[Stated exercise]
Rewrite every row below, swapping "GUI agent" for "interface assistant" and keeping everything else the same.

Entries on target coordinates:
______________________________

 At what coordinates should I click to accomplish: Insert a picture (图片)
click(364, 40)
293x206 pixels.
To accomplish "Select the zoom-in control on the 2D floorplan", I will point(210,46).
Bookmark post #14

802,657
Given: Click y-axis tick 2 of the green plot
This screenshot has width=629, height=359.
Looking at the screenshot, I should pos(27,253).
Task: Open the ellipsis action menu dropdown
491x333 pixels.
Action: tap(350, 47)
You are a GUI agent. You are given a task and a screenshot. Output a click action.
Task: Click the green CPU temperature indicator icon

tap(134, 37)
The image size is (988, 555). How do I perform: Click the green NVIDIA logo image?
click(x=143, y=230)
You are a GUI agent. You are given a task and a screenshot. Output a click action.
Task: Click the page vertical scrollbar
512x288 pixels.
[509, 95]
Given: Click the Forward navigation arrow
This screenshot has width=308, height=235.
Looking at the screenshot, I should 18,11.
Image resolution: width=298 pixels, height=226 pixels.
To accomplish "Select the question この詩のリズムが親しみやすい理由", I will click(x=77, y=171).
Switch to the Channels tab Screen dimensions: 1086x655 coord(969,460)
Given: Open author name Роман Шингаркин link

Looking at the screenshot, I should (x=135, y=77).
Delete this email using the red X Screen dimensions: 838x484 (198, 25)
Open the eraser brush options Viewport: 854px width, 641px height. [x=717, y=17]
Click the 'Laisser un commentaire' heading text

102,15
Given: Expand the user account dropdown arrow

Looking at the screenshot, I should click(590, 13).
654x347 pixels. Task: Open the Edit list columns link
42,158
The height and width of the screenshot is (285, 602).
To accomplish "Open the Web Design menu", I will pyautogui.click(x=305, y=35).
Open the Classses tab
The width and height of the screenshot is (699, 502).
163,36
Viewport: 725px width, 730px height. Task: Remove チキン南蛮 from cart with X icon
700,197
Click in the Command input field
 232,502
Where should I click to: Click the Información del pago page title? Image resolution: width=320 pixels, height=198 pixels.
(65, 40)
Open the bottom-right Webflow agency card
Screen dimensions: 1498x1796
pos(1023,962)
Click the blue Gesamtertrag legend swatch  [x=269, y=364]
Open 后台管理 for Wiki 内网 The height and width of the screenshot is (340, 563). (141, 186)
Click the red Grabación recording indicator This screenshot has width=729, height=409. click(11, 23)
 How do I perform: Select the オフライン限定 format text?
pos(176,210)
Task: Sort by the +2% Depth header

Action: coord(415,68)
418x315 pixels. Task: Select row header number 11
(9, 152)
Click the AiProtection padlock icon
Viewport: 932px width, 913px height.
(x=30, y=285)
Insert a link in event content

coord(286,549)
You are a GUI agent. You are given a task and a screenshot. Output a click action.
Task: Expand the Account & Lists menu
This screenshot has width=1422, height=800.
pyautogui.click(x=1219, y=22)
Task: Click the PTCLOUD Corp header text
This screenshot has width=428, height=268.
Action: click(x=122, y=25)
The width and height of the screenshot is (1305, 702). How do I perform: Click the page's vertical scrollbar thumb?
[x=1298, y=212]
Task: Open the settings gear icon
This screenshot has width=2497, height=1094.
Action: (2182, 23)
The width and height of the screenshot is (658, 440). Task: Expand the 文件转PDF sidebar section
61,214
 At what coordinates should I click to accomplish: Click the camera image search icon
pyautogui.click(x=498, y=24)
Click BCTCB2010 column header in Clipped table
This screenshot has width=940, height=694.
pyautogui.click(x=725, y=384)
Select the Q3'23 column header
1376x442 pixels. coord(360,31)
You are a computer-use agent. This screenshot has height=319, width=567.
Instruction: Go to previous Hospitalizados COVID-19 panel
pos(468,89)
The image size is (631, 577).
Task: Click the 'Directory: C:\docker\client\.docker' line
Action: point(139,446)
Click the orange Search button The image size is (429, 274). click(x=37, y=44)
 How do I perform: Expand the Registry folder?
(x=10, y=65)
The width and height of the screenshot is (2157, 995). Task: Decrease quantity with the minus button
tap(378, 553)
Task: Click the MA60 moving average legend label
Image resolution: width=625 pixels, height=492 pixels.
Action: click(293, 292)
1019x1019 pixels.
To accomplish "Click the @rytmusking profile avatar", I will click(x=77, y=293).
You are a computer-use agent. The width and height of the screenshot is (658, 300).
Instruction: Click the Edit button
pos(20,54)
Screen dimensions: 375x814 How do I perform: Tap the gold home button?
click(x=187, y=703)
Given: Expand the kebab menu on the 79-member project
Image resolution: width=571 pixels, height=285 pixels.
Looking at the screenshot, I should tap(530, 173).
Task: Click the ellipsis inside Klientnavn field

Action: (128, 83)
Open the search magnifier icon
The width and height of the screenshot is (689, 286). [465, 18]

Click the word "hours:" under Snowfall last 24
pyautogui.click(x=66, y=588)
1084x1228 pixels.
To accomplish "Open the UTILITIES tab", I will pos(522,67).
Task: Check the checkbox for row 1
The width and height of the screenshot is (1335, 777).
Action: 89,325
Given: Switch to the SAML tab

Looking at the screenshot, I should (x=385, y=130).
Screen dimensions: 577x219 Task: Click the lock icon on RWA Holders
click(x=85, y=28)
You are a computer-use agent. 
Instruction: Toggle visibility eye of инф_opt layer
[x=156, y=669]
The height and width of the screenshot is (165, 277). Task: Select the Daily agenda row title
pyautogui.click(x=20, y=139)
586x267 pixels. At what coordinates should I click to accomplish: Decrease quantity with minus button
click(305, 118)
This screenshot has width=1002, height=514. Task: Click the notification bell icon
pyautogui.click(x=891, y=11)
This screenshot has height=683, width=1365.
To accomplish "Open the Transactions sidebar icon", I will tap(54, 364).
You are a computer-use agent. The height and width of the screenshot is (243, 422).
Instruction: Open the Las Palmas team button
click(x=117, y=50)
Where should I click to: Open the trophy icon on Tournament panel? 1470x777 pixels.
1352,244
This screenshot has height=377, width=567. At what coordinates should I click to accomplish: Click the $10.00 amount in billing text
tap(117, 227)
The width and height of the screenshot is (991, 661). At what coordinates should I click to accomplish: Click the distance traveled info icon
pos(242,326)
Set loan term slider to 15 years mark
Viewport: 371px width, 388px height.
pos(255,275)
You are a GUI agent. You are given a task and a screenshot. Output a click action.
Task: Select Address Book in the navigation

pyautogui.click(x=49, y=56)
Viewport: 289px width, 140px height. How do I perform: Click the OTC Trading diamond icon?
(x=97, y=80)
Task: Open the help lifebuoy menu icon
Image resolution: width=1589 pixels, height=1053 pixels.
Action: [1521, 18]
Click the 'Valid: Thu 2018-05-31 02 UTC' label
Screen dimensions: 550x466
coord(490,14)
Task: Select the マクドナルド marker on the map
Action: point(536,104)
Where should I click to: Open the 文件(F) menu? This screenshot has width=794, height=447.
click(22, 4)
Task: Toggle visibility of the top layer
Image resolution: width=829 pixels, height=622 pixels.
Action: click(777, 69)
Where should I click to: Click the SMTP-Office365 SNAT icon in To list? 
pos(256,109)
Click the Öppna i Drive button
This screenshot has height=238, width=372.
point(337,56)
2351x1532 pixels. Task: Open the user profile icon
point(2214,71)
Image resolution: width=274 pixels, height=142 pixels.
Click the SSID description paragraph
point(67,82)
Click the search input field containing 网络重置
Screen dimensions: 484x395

______________________________

[Exercise answer]
 At what coordinates should I click to accomplish: Insert a picture (图片)
click(364, 40)
293x206 pixels.
To accomplish "Select the zoom-in control on the 2D floorplan", I will point(210,46).
Bookmark post #14

802,657
Given: Click y-axis tick 2 of the green plot
This screenshot has width=629, height=359.
Looking at the screenshot, I should pos(27,253).
Task: Open the ellipsis action menu dropdown
491x333 pixels.
Action: tap(350, 47)
You are a interface assistant. You are given a task and a screenshot. Output a click action.
Task: Click the green CPU temperature indicator icon

tap(134, 37)
The image size is (988, 555). How do I perform: Click the green NVIDIA logo image?
click(x=143, y=230)
You are a interface assistant. You are given a task and a screenshot. Output a click action.
Task: Click the page vertical scrollbar
512x288 pixels.
[509, 95]
Given: Click the Forward navigation arrow
This screenshot has width=308, height=235.
Looking at the screenshot, I should 18,11.
Image resolution: width=298 pixels, height=226 pixels.
To accomplish "Select the question この詩のリズムが親しみやすい理由", I will click(x=77, y=171).
Switch to the Channels tab Screen dimensions: 1086x655 coord(969,460)
Given: Open author name Роман Шингаркин link

Looking at the screenshot, I should (x=135, y=77).
Delete this email using the red X Screen dimensions: 838x484 (198, 25)
Open the eraser brush options Viewport: 854px width, 641px height. [x=717, y=17]
Click the 'Laisser un commentaire' heading text

102,15
Given: Expand the user account dropdown arrow

Looking at the screenshot, I should click(590, 13).
654x347 pixels. Task: Open the Edit list columns link
42,158
The height and width of the screenshot is (285, 602).
To accomplish "Open the Web Design menu", I will pyautogui.click(x=305, y=35).
Open the Classses tab
The width and height of the screenshot is (699, 502).
163,36
Viewport: 725px width, 730px height. Task: Remove チキン南蛮 from cart with X icon
700,197
Click in the Command input field
 232,502
Where should I click to: Click the Información del pago page title? Image resolution: width=320 pixels, height=198 pixels.
(65, 40)
Open the bottom-right Webflow agency card
Screen dimensions: 1498x1796
pos(1023,962)
Click the blue Gesamtertrag legend swatch  [x=269, y=364]
Open 后台管理 for Wiki 内网 The height and width of the screenshot is (340, 563). (141, 186)
Click the red Grabación recording indicator This screenshot has width=729, height=409. click(11, 23)
 How do I perform: Select the オフライン限定 format text?
pos(176,210)
Task: Sort by the +2% Depth header

Action: coord(415,68)
418x315 pixels. Task: Select row header number 11
(9, 152)
Click the AiProtection padlock icon
Viewport: 932px width, 913px height.
(x=30, y=285)
Insert a link in event content

coord(286,549)
You are a interface assistant. You are given a task and a screenshot. Output a click action.
Task: Expand the Account & Lists menu
This screenshot has width=1422, height=800.
pyautogui.click(x=1219, y=22)
Task: Click the PTCLOUD Corp header text
This screenshot has width=428, height=268.
Action: click(x=122, y=25)
The width and height of the screenshot is (1305, 702). How do I perform: Click the page's vertical scrollbar thumb?
[x=1298, y=212]
Task: Open the settings gear icon
This screenshot has width=2497, height=1094.
Action: (2182, 23)
The width and height of the screenshot is (658, 440). Task: Expand the 文件转PDF sidebar section
61,214
 At what coordinates should I click to accomplish: Click the camera image search icon
pyautogui.click(x=498, y=24)
Click BCTCB2010 column header in Clipped table
This screenshot has width=940, height=694.
pyautogui.click(x=725, y=384)
Select the Q3'23 column header
1376x442 pixels. coord(360,31)
You are a computer-use agent. This screenshot has height=319, width=567.
Instruction: Go to previous Hospitalizados COVID-19 panel
pos(468,89)
The image size is (631, 577).
Task: Click the 'Directory: C:\docker\client\.docker' line
Action: point(139,446)
Click the orange Search button The image size is (429, 274). click(x=37, y=44)
 How do I perform: Expand the Registry folder?
(x=10, y=65)
The width and height of the screenshot is (2157, 995). Task: Decrease quantity with the minus button
tap(378, 553)
Task: Click the MA60 moving average legend label
Image resolution: width=625 pixels, height=492 pixels.
Action: click(293, 292)
1019x1019 pixels.
To accomplish "Click the @rytmusking profile avatar", I will click(x=77, y=293).
You are a computer-use agent. The width and height of the screenshot is (658, 300).
Instruction: Click the Edit button
pos(20,54)
Screen dimensions: 375x814 How do I perform: Tap the gold home button?
click(x=187, y=703)
Given: Expand the kebab menu on the 79-member project
Image resolution: width=571 pixels, height=285 pixels.
Looking at the screenshot, I should tap(530, 173).
Task: Click the ellipsis inside Klientnavn field

Action: (128, 83)
Open the search magnifier icon
The width and height of the screenshot is (689, 286). [465, 18]

Click the word "hours:" under Snowfall last 24
pyautogui.click(x=66, y=588)
1084x1228 pixels.
To accomplish "Open the UTILITIES tab", I will pos(522,67).
Task: Check the checkbox for row 1
The width and height of the screenshot is (1335, 777).
Action: 89,325
Given: Switch to the SAML tab

Looking at the screenshot, I should (x=385, y=130).
Screen dimensions: 577x219 Task: Click the lock icon on RWA Holders
click(x=85, y=28)
You are a computer-use agent. 
Instruction: Toggle visibility eye of инф_opt layer
[x=156, y=669]
The height and width of the screenshot is (165, 277). Task: Select the Daily agenda row title
pyautogui.click(x=20, y=139)
586x267 pixels. At what coordinates should I click to accomplish: Decrease quantity with minus button
click(305, 118)
This screenshot has width=1002, height=514. Task: Click the notification bell icon
pyautogui.click(x=891, y=11)
This screenshot has height=683, width=1365.
To accomplish "Open the Transactions sidebar icon", I will tap(54, 364).
You are a computer-use agent. The height and width of the screenshot is (243, 422).
Instruction: Open the Las Palmas team button
click(x=117, y=50)
Where should I click to: Open the trophy icon on Tournament panel? 1470x777 pixels.
1352,244
This screenshot has height=377, width=567. At what coordinates should I click to accomplish: Click the $10.00 amount in billing text
tap(117, 227)
The width and height of the screenshot is (991, 661). At what coordinates should I click to accomplish: Click the distance traveled info icon
pos(242,326)
Set loan term slider to 15 years mark
Viewport: 371px width, 388px height.
pos(255,275)
You are a interface assistant. You are given a task and a screenshot. Output a click action.
Task: Select Address Book in the navigation

pyautogui.click(x=49, y=56)
Viewport: 289px width, 140px height. How do I perform: Click the OTC Trading diamond icon?
(x=97, y=80)
Task: Open the help lifebuoy menu icon
Image resolution: width=1589 pixels, height=1053 pixels.
Action: [1521, 18]
Click the 'Valid: Thu 2018-05-31 02 UTC' label
Screen dimensions: 550x466
coord(490,14)
Task: Select the マクドナルド marker on the map
Action: point(536,104)
Where should I click to: Open the 文件(F) menu? This screenshot has width=794, height=447.
click(22, 4)
Task: Toggle visibility of the top layer
Image resolution: width=829 pixels, height=622 pixels.
Action: click(777, 69)
Where should I click to: Click the SMTP-Office365 SNAT icon in To list? 
pos(256,109)
Click the Öppna i Drive button
This screenshot has height=238, width=372.
point(337,56)
2351x1532 pixels. Task: Open the user profile icon
point(2214,71)
Image resolution: width=274 pixels, height=142 pixels.
Click the SSID description paragraph
point(67,82)
Click the search input field containing 网络重置
Screen dimensions: 484x395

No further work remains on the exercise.